Patrizia Cirulli canta gli ultimi del Festival di Sanremo. L’intervista

Nella testa della cantautrice c’è già un altro progetto “un po’ particolare”

ROMA – Patrizia Cirulli canta gli ultimi classificati del Festival di Sanremo nel suo ultimo album, Sanremo D’Autore. Questo disco, uscito il 19 gennaio, racchiude 12 brani arrivati ultimi, penultimi o non arrivati in finale nelle varie edizioni del Festival della Canzone italiana e reinterpretati dall’anima black della cantautrice milanese. In studio, insieme alla cantautrice, artisti del calibro di Mario Venuti, Sergio Cammariere e Vince Tempera.

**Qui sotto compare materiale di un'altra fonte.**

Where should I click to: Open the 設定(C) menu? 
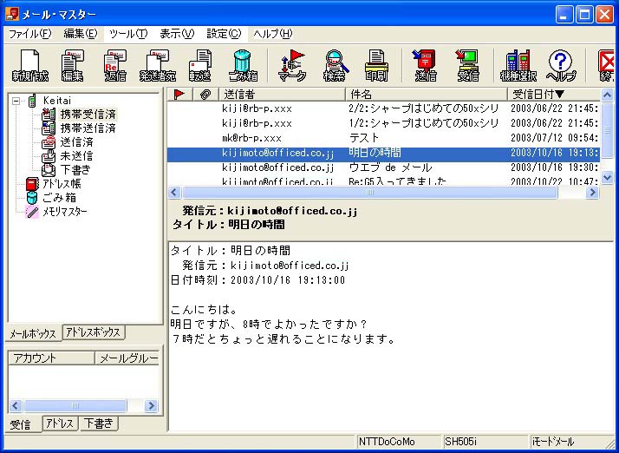tap(223, 34)
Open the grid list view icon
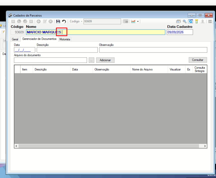Screen dimensions: 216x178 tap(126, 21)
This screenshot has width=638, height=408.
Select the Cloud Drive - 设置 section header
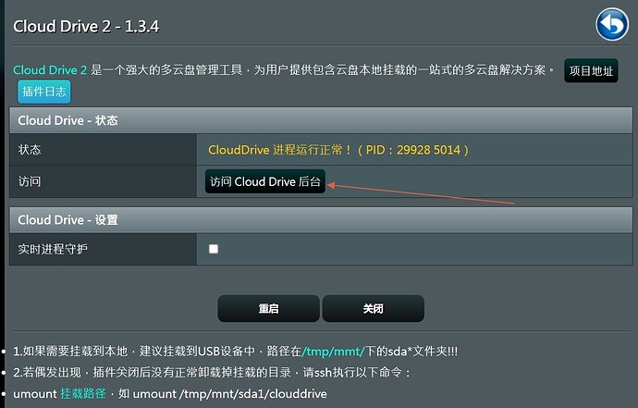tap(321, 220)
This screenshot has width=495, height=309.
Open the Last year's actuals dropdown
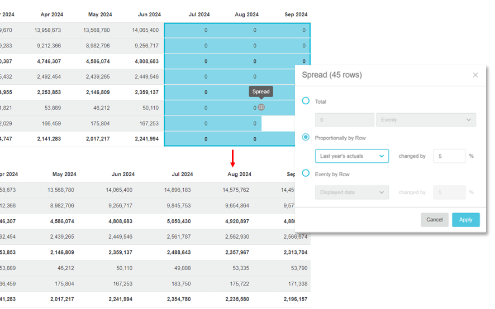352,156
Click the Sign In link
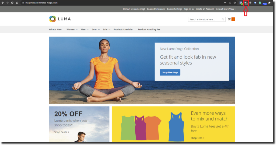 [x=187, y=9]
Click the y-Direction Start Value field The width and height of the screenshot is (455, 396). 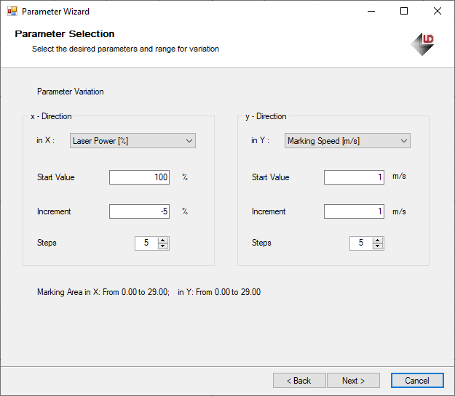pos(354,177)
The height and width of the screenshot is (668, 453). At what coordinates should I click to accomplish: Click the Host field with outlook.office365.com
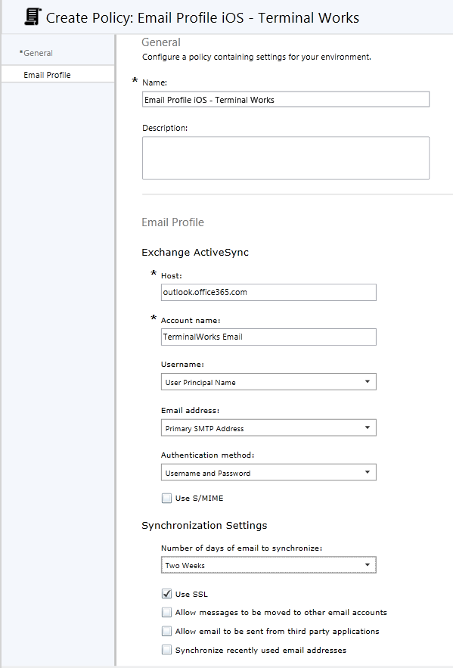pyautogui.click(x=268, y=292)
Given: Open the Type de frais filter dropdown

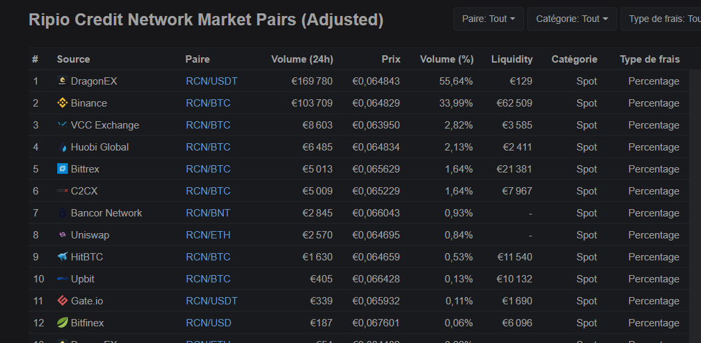Looking at the screenshot, I should pos(661,19).
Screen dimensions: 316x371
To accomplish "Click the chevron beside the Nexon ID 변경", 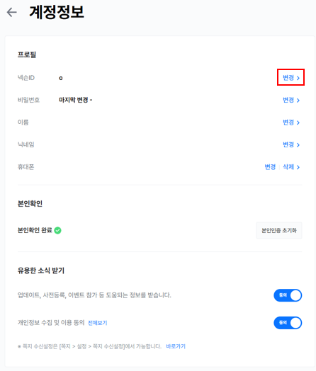I will 298,78.
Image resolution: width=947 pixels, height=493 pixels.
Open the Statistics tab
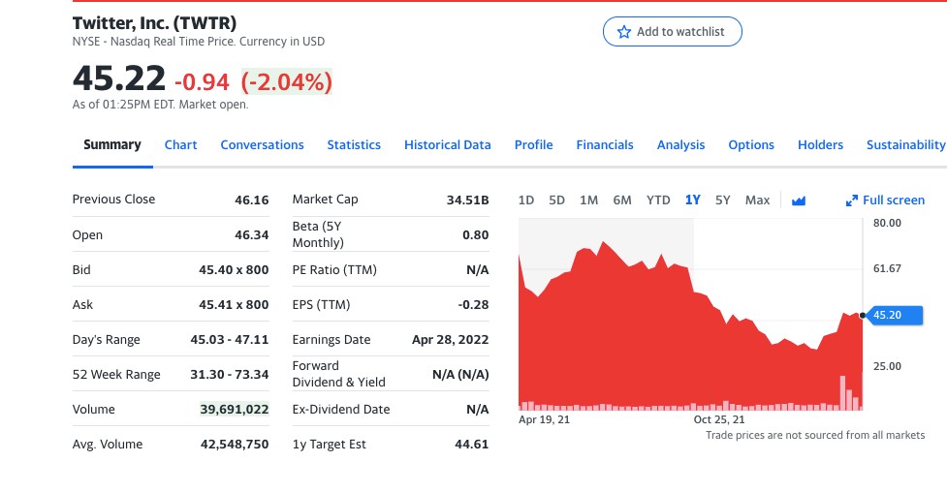pyautogui.click(x=354, y=145)
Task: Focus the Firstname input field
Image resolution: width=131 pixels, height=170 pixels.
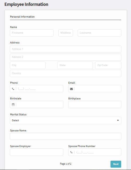Action: tap(32, 33)
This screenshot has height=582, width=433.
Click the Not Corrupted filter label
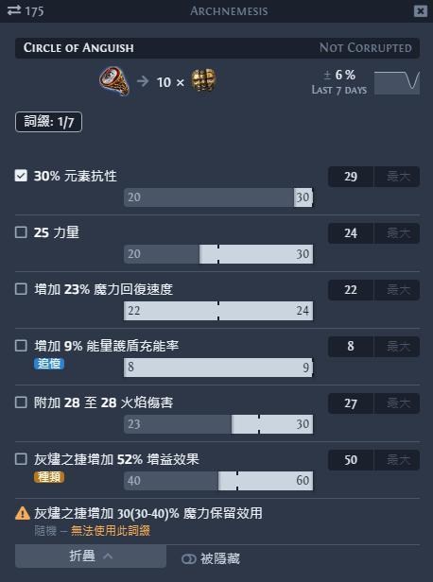pos(366,48)
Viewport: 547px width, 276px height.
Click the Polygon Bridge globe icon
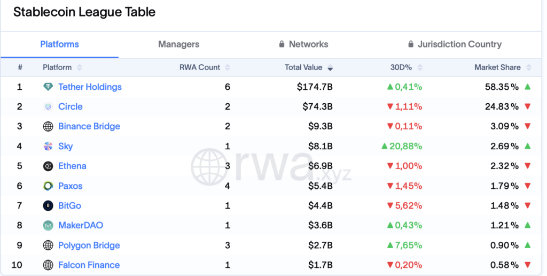point(48,245)
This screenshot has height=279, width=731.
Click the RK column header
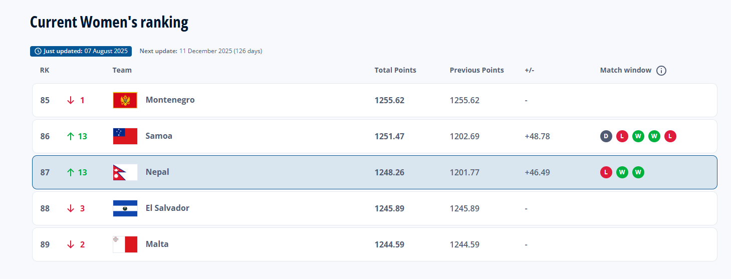(45, 70)
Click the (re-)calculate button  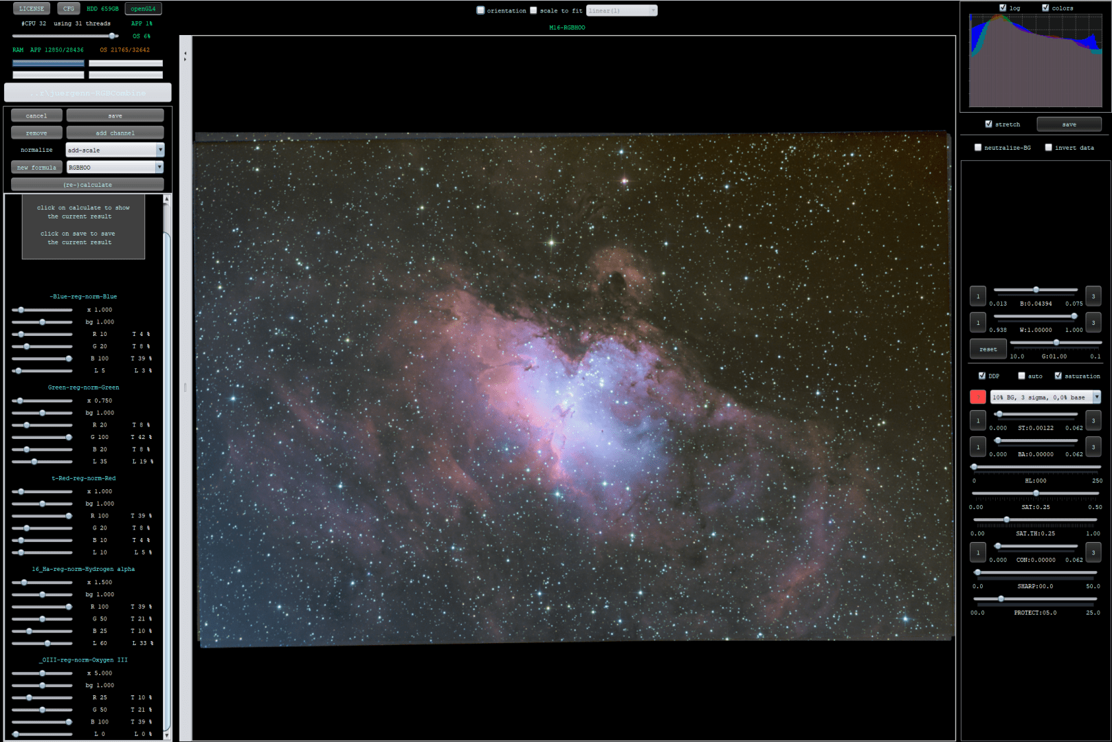[x=87, y=184]
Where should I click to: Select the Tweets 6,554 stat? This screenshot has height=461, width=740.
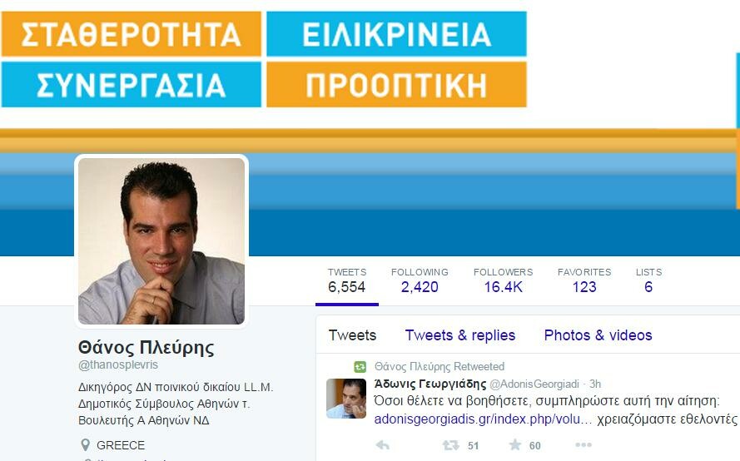[x=347, y=280]
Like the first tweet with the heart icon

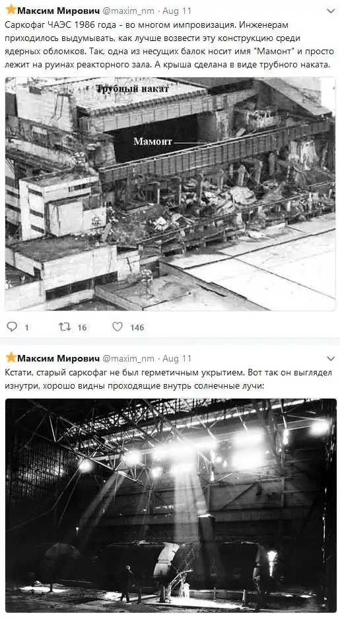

Sono tutte grandi canzoni, ma interpretare ‘Pitzinnos in sa gherra’ dei Tazenda – in cui compare anche la firma di Fabrizio De André- e’ stata una sorpresa perché questo pezzo oltre ad essere bellissimo è lontano da me per la lingua“, racconta la Cirulli ai microfoni dell’agenzia DireSono legata un po’ a tutte le canzoni – continua la cantautrice- ma tra le preferite c’è anche ‘Il tuo amore’ di Bruno Lauzi e ‘1950’ di Amedeo Minghi“. 

patrizia cirulli sanremo d'autore

Questo nuovo album è solo uno dei tanti traguardi della cantautrice. Il panorama musicale italiano infatti ha già avuto il piacere assaporarla. La sua voce “insolita e straordinaria“, come l’ha definita Lucio Dalla, le hanno fatto conquistare per tre volte il Premio Lunezia: i primi due nel 2010 e il terzo nel 2013, nella categoria ‘Musicare i Poeti‘. Inoltre, Patrizia Cirulli vanta la partecipazione al Premio Tenco, di cui è stata finalista nel 2013 nella sezione ‘interpreti‘ con il disco ‘Qualcosa che vale‘, una rilettura in chiave acustica dell’album ‘È già‘ di Lucio Battisti.

Nella testa della cantautrice c’è già un altro progetto “un po’ particolare“, come lo ha definito lei stessa, ma ancora è top secret.